Workflow Compatibility: lp-WGS integrates smoothly with standard WGS workflows, leveraging standard laboratory and analytical pipelines, making it practical and flexible.
Pros and cons:
Pros:
- Good genomic resolution for CNVs and genomic diversity
- Relatively straightforward analysis
Cons:
- Slightly higher cost compared to Skim-seq
- Lower efficiency in SNP-specific genotyping without additional imputation
Key differences
Feature | Skim-seq | lp-WGS |
---|---|---|
Sequencing Depth | 0.01x - 0.5x | 0.5x - 4x |
Data Type | SNP genotype/imputation | Genome-wide CNVs, genomic diversity |
Typical Applications | SNP genotyping, genomic selection | CNV detection, genomic diversity |
Reference Panel Requirement | Essential | Optional, depending on application |
Reliance on Imputation | High | Moderate to Low |
Cost | Lower | Moderate |
Role of imputation
Imputation is a statistical method used to infer missing genetic data. In Skim-seq, imputation is critical because the ultra-low coverage inherently produces sparse data. The accuracy of SKIM-seq thus depends greatly on the quality of the reference panel. In lp-WGS, imputation can be used to enhance SNP-level resolution, but it’s not always necessary, particularly when analyzing CNVs or larger genomic features.
Practical considerations
Choosing between Skim-seq and lp-WGS depends on several factors:
- Project Goals: Skim-seq suits SNP-focused studies or large-scale genotyping, while lp-WGS is ideal for broader genomic investigations.
- Budget Constraints: Skim-seq is more budget-friendly for extensive population studies; lp-WGS offers a balanced cost-performance ratio for smaller or CNV-focused projects.
- Resource Availability: Quality of reference panels and computational resources should inform the choice, especially for imputation-dependent Skim-seq.

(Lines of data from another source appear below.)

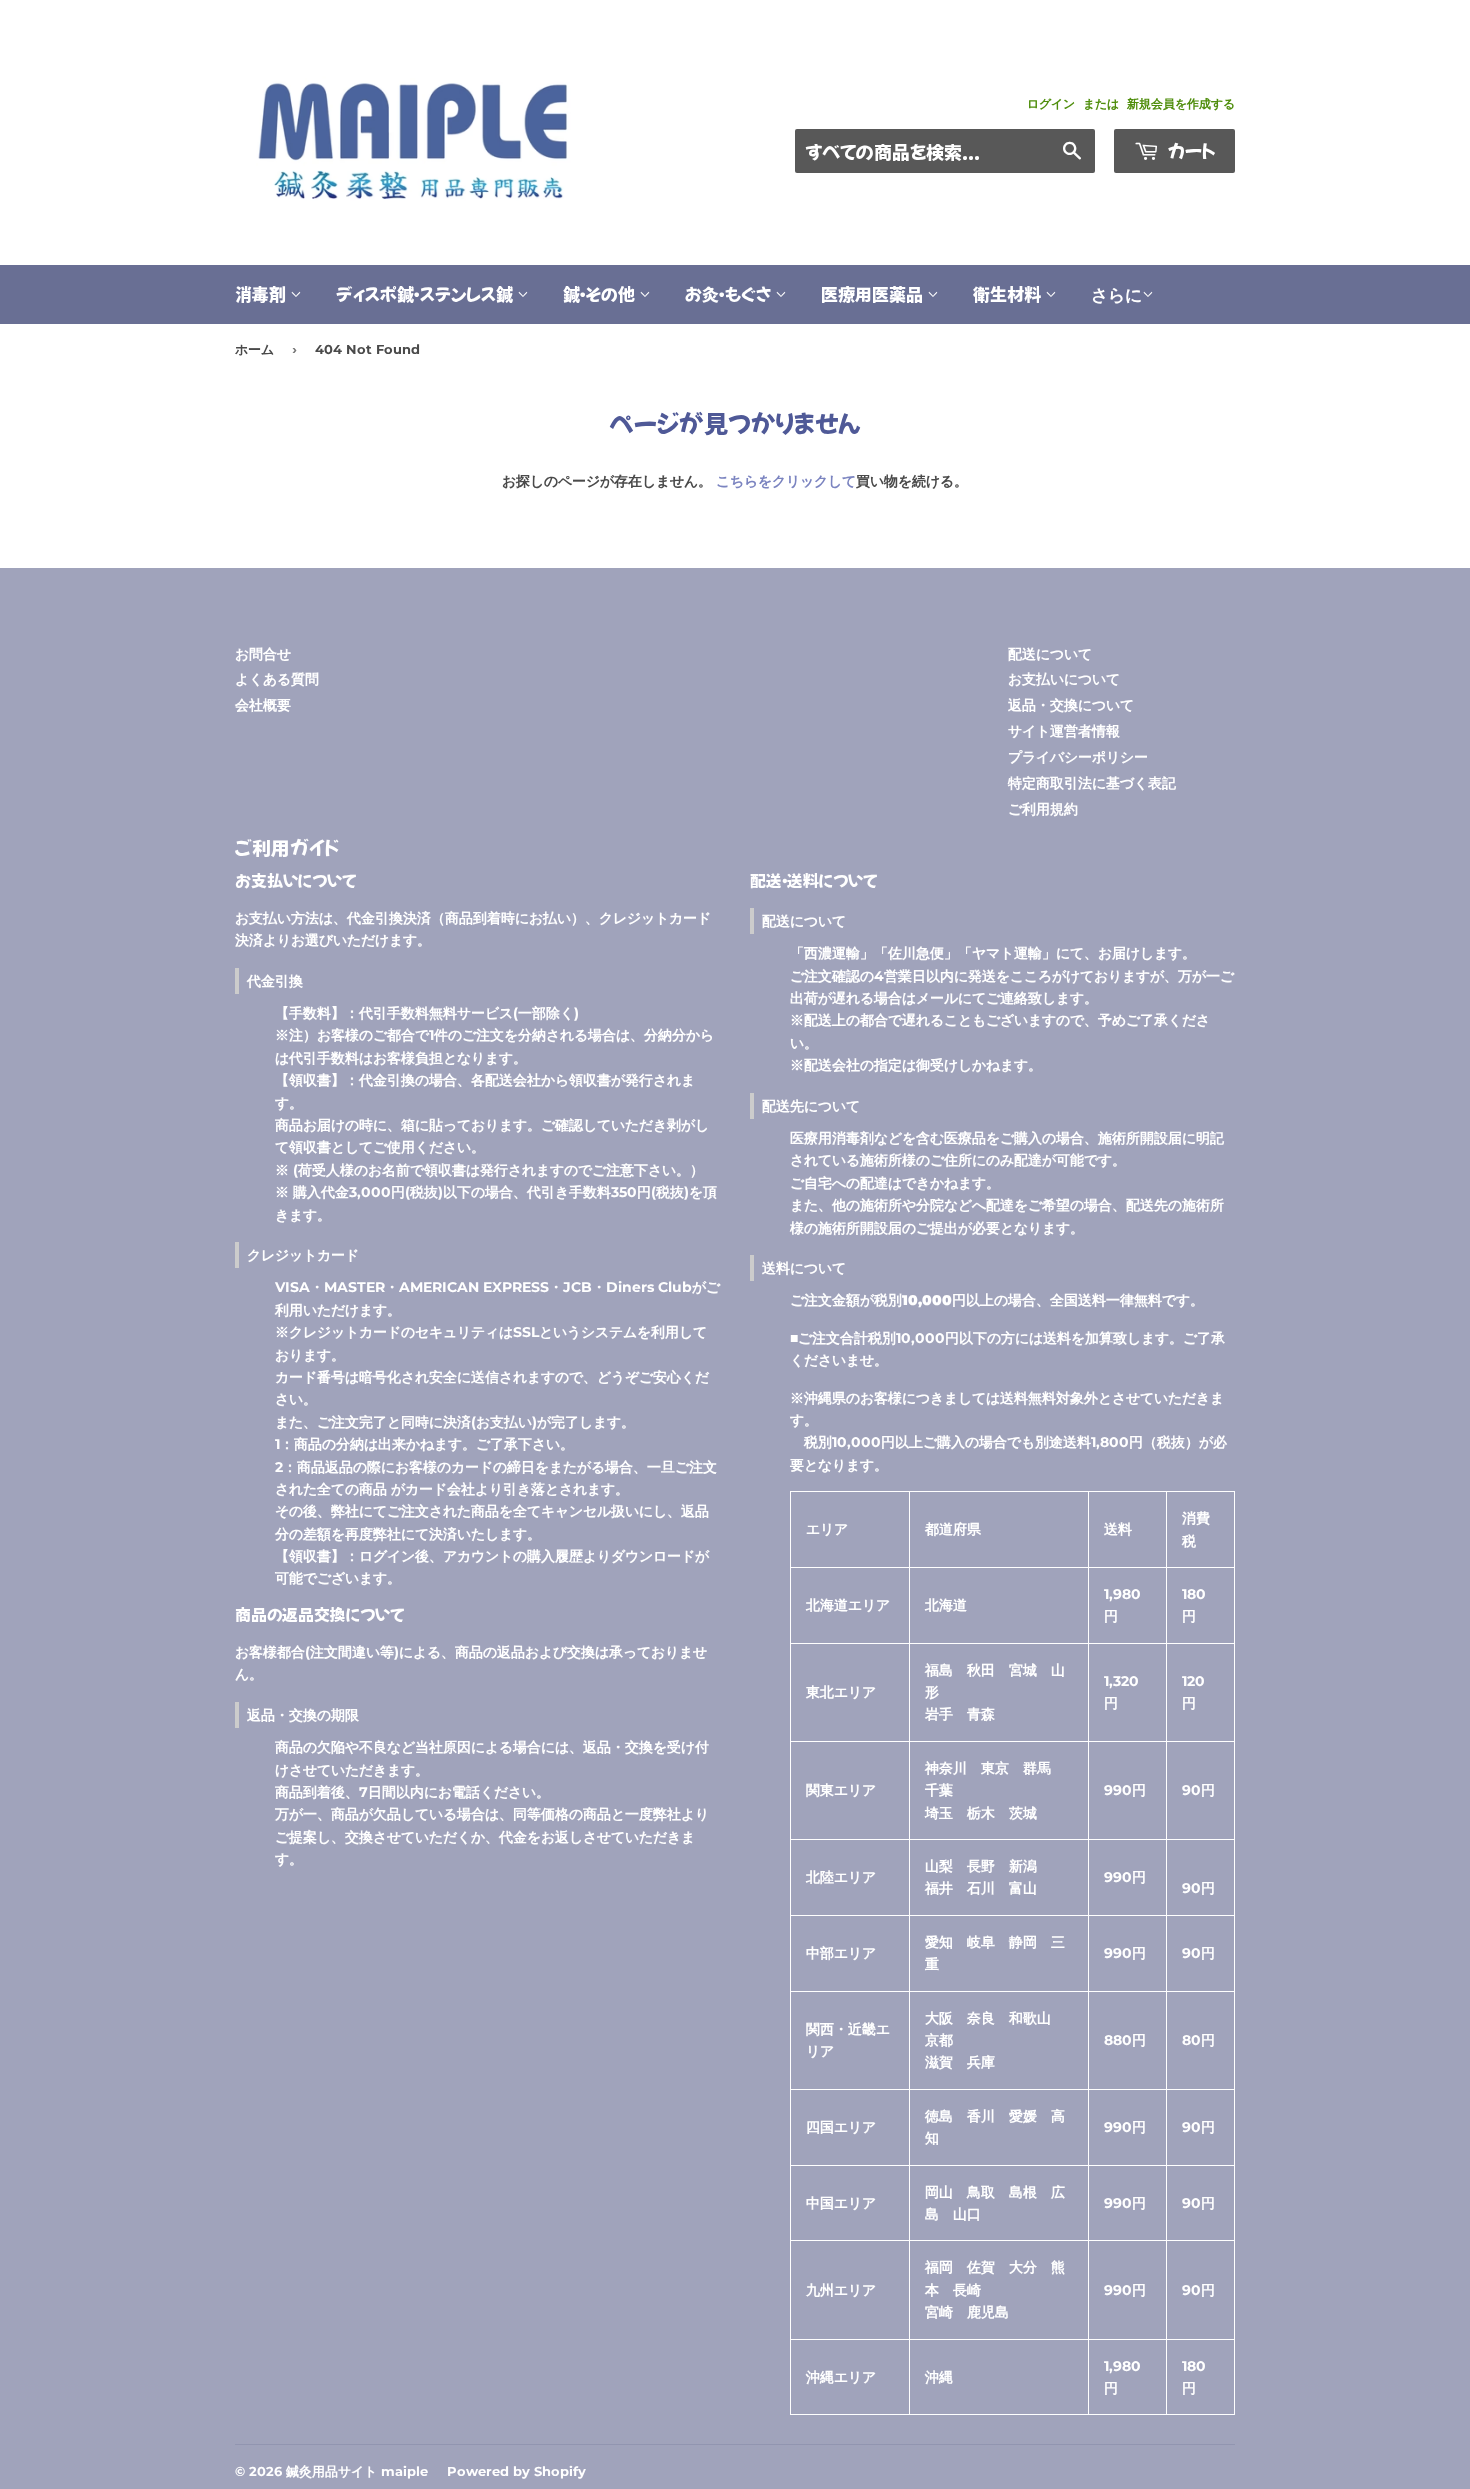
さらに (1116, 295)
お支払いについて (1064, 679)
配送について (1050, 654)
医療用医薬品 (874, 293)
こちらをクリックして (786, 481)
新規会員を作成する (1181, 103)
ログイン (1051, 103)
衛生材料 (1009, 293)
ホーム (254, 349)
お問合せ (263, 654)
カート (1189, 150)
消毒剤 (262, 293)
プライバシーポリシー (1078, 757)
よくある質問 (277, 679)
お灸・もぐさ (730, 293)
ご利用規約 (1043, 809)
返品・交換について (1071, 705)
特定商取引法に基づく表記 (1092, 783)
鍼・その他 (601, 293)
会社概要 (263, 705)
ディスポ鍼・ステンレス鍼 (426, 293)
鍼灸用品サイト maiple (357, 2471)
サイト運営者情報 (1064, 731)
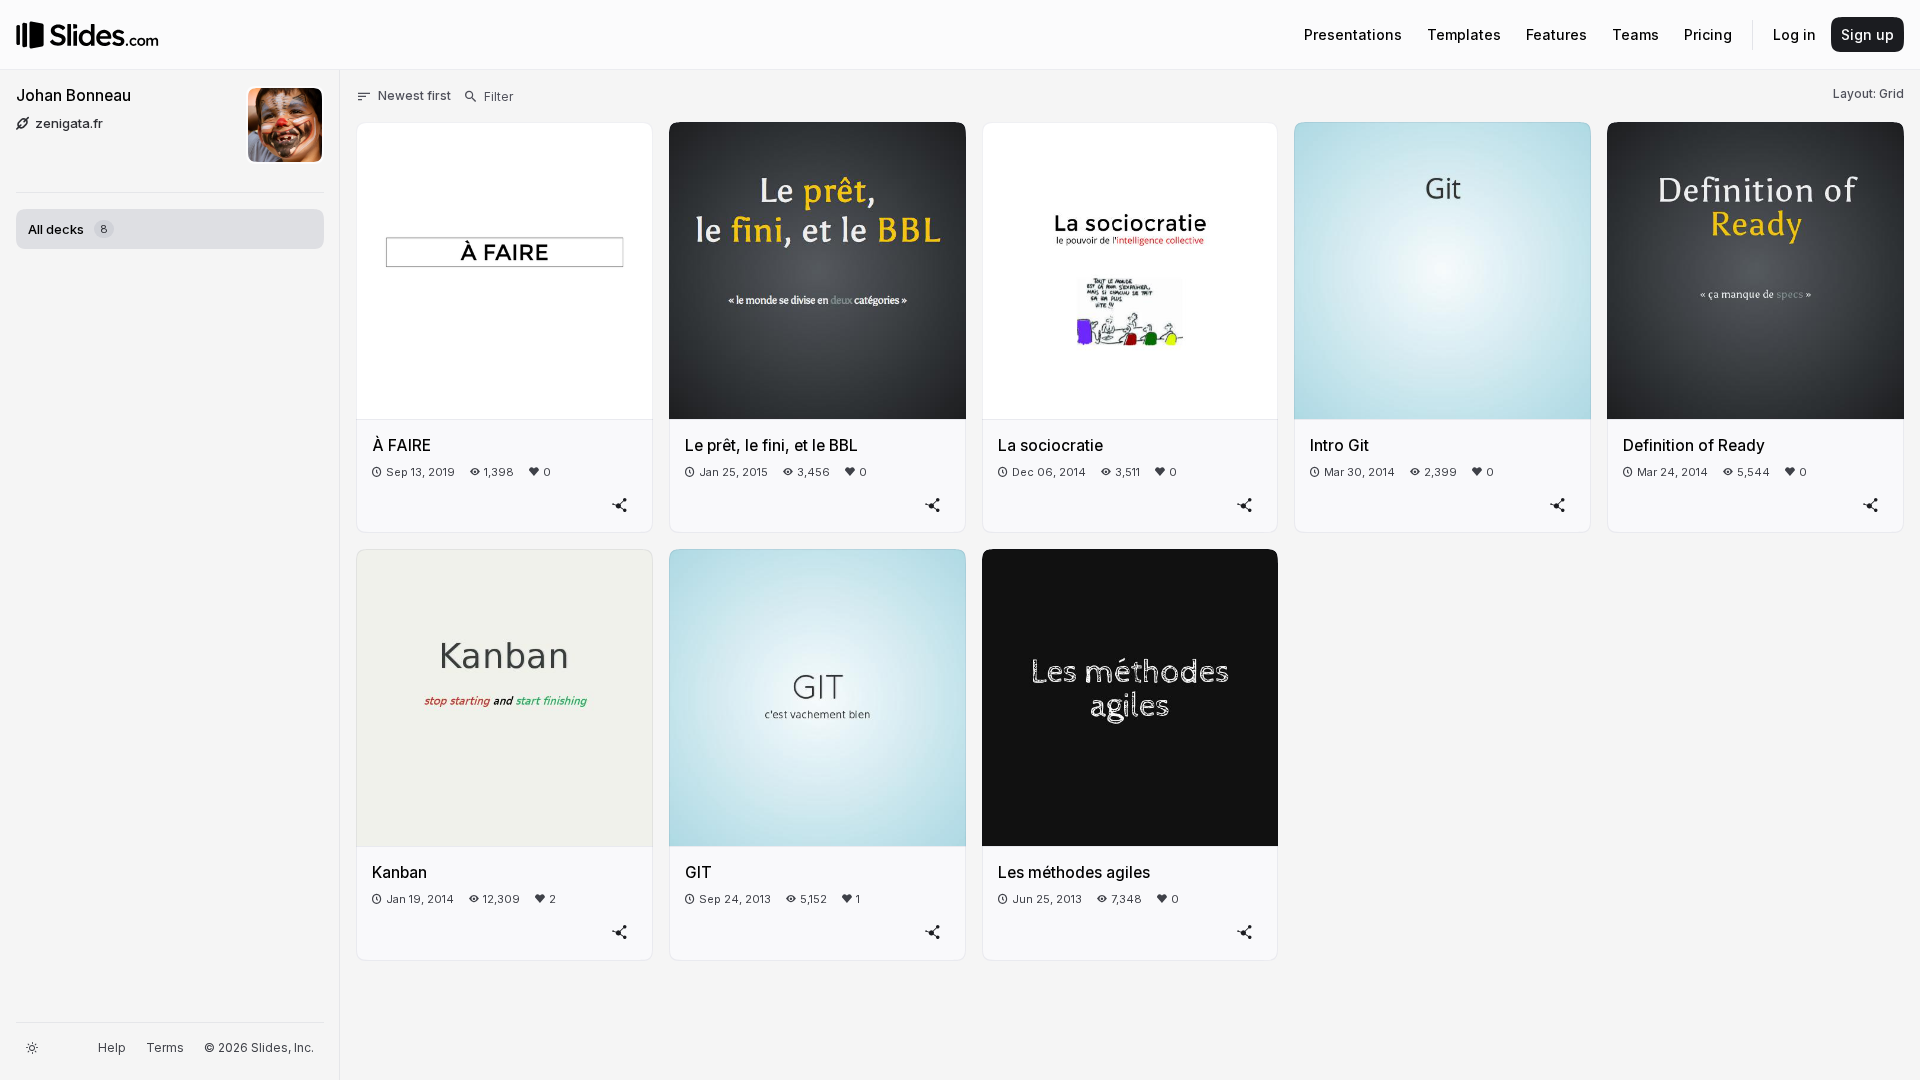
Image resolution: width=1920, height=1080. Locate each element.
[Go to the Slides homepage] (30, 35)
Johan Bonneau (73, 95)
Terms (165, 1047)
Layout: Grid (1868, 93)
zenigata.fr (69, 123)
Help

- Data Analysis Capacity: lp-WGS requires less reliance on complex imputation, making it preferable for teams with limited analytical expertise.
Conclusion
Both Skim-seq and lp-WGS offer valuable capabilities in agrigenomics, but their suitability depends on specific research goals, budget, and analytical capacity. Carefully evaluating these considerations will help researchers select the optimal sequencing strategy to achieve precise, cost-effective, and meaningful genomic insights.
References:
- Browning BL, Browning SR. "Genotype Imputation with Millions of Reference Samples. American Journal of Human Genetics, 2016. https://doi.org/10.1016/j.ajhg.2016.07.020
- Golicz AA, et al. "Low coverage sequencing for the characterization of genetic variation in crops." Plant Biotechnology Journal, 2020. https://doi.org/10.1111/pbi.13393
- Li H, et al. "The Sequence Alignment/Map format and SAMtools." Bioinformatics, 2009. https://doi.org/10.1093/bioinformatics/btp352
- Wang W, et al. "Genomic selection methods for crop improvement: Current status and prospects." The Crop Journal, 2018. https://doi.org/10.1016/j.cj.2018.03.001
- Rowan BA, et al. "Rapid and inexpensive whole-genome genotyping-by-sequencing for crossover localization and fine-scale genetic mapping." G3: Genes, Genomes, Genetics, 2019.